Loss Functions¶

Recall our assumptions thus far: we assume that there is a single population tip percentage $ \theta^* $. Our model estimates this parameter; we use the variable $ \theta $ to denote our estimate. We would like to use the collected data on tips to determine the value that $ \theta $ should have,

To precisely decide which value of $ \theta $ is best, we define a loss function. A loss function is a mathematical function that takes in an estimate $ \theta $ and the points in our dataset $y_1, y_2, \ldots, y_n$. It outputs a single number, the loss, that measures how well $ \theta $ fits our data. In mathematical notation, we want to create the function:

$$ L(\theta, y_1, y_2, \ldots, y_n) =\ \ldots $$

By convention, the loss function outputs lower values for preferable values of $ \theta $ and larger values for worse values of $ \theta $. To fit our model, we select the value of $ \theta $ that produces a lower loss than all other choices of $ \theta $—the $ \theta $ that minimizes the loss. We use the notation $ \hat{\theta} $ to denote the value of $ \theta $ that minimizes a specified loss function.

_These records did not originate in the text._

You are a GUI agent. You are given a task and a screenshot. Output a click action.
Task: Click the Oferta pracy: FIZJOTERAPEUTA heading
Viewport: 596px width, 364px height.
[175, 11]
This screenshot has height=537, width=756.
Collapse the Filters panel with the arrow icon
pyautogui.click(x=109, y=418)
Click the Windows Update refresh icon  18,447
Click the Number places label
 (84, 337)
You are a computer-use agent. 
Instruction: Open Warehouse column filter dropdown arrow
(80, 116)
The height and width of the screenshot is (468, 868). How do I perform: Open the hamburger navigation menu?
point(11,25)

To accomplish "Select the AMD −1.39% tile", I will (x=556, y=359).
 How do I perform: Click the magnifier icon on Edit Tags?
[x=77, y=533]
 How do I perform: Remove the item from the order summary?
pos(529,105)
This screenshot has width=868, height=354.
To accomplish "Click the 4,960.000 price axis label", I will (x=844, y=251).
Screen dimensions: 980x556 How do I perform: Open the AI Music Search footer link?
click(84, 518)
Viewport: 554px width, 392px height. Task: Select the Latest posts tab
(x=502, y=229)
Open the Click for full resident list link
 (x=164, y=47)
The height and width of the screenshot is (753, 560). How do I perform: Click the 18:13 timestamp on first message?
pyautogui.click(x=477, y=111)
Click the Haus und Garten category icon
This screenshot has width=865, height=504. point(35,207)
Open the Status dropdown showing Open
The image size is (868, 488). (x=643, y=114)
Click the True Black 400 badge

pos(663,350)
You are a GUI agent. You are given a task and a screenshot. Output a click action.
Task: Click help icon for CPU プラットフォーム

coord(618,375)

Consider once again two possible values of $ \theta $: $ \theta = 10 $ and $ \theta = 15 $.

Since $ \theta = 15 $ falls closer to most of the points, our loss function should output a small value for $ \theta = 15 $ and a larger value for $ \theta = 10 $.

Let's use this intuition to create a loss function.

Our First Loss Function: Mean Squared Error¶

We would like our choice of $ \theta $ to fall close to the points in our dataset. Thus, we can define a loss function that outputs a larger value as $ \theta $ gets further away from the points in the dataset. We start with a simple loss function called the mean squared error. Here's the idea:

1. We select a value of $ \theta $.
2. For each value in our dataset, take the squared difference between the value and theta: $ (y_i - \theta)^2 $ . Squaring the difference in a simple way to convert negative differences into positive ones. We want to do this because if our point $ y_i = 14 $, $ \theta = 10 $ and $ \theta = 18 $ are equally far away from the point and are thus equally "bad".
3. To compute the final loss, take the average of each of the individual squared differences.

This gives us a final loss function of:

$$ \begin{aligned} L(\theta, y_1, y_2, \ldots, y_n) &= \text{average}\left\{ (y_1 - \theta)^2, (y_2 - \theta)^2, \ldots, (y_n - \theta)^2 \right\} \\ &= \frac{1}{n} \left((y_1 - \theta)^2 + (y_2 - \theta)^2 + \ldots + (y_n - \theta)^2 \right) \\ &= \frac{1}{n} \sum_{i = 1}^{n}(y_i - \theta)^2\\ \end{aligned} $$

Creating a Python function to compute the loss is simple:

Let's see how this loss function behaves. Suppose we have a dataset only containing one point, $ y_1 = 14 $. We can try different values of $ \theta $ and see what the loss function outputs for each value.

You can also interactively try different values of $ \theta $ below. You should understand why the loss for $ \theta = 11 $ is many times higher than the loss for $ \theta = 13 $.

As we hoped, our loss is larger as $ \theta $ is further away from our data and is smallest when $ \theta $ falls exactly onto our data point. Let's now see how our mean squared error behaves when we have five points instead of one. Our data this time are: $ [11, 12, 15, 17, 18 ] $.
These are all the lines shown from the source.